The Tax Policy Center took a close look at Republican nominee Mitt Romney's proposed tax and economic plan and concluded that it would cut taxes for the richest Americans and actually raise them on the poor.
Romney has proposed cutting all tax rates by 20% and eliminating tax deductions, while also capping federal government spending at 20% of GDP.
After doing the math, the Tax Policy Center concluded that this would help the country's highest-earners and hurt the lowest-earners.
This conclusion allowed President Obama to immediately attack Romney as just being out to help "people like him" at the expense of everyone else. And it prompted the Romney campaign to blast the tax analysis as biased and issue implausible claims that Romney's economic plan would create 12 million jobs in his first term.

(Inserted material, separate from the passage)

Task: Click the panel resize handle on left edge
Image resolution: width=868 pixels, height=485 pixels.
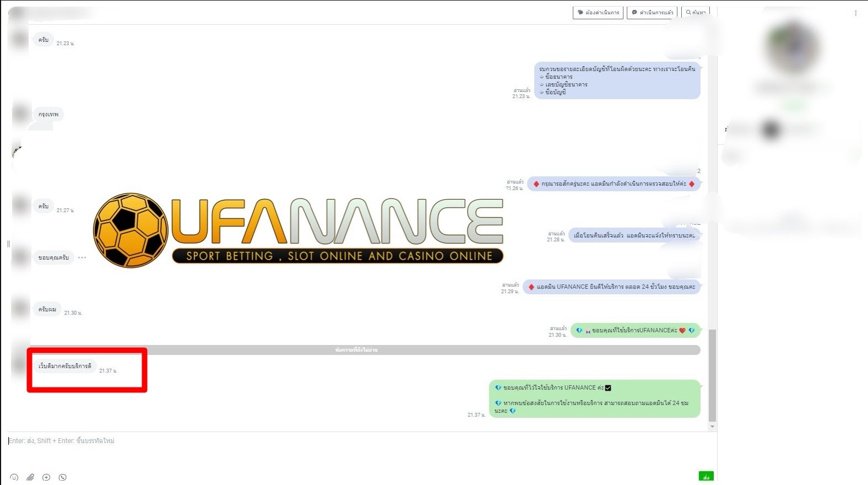Action: pos(8,244)

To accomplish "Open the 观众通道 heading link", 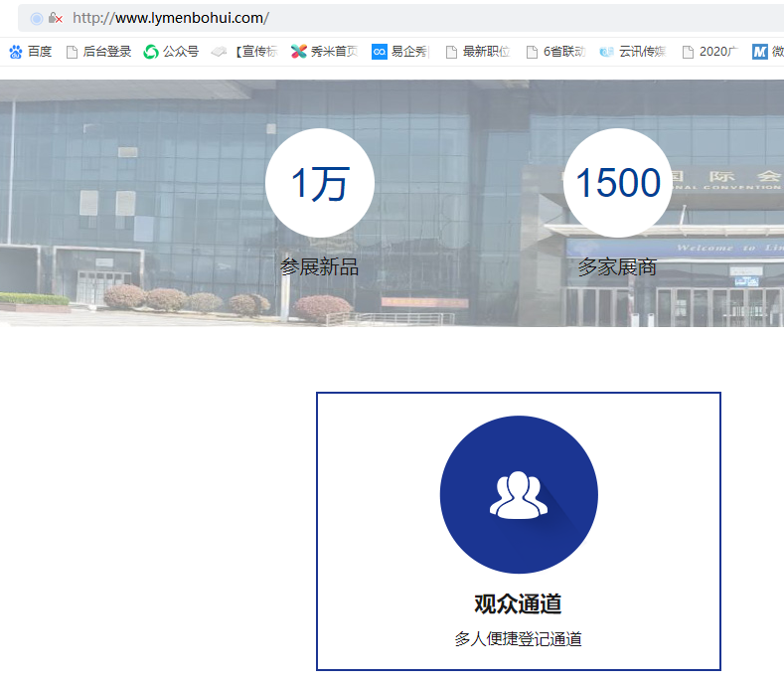I will [x=518, y=603].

Regardless of what you think about Romney's tax priorities, it seems unlikely that his plan will help the struggling U.S. economy.
The problem in our economy right now is not that America's highest wage-earners, "the 1%," don't have enough spending or investment money.
The problem is that the vast middle class, which provides most of the spending in the U.S. economy, is strapped.
Romney's plan is designed around the premise that, if only rich investors and corporations had more cash available, they would make investments that would soon produce jobs for the rest of the country.
The flaw in this theory is the belief that the country is suffering from a lack of investment capital. It isn't.
The country's richest investors and companies are awash in capital.
The reason they're not spending and investing more of it, meanwhile, is that they don't think they can invest it productively--because their end customers, average US consumers, are hurting.
Romney's plan seems designed to address one key problem in the U.S. economy--the long-term structural budget deficit--and this certainly does need to be addressed. But the more pressing concern for most Americans is fixing the unemployment problem. And giving the richest Americans more money to spend and invest isn't going to do that. These Americans already have plenty to spend and invest.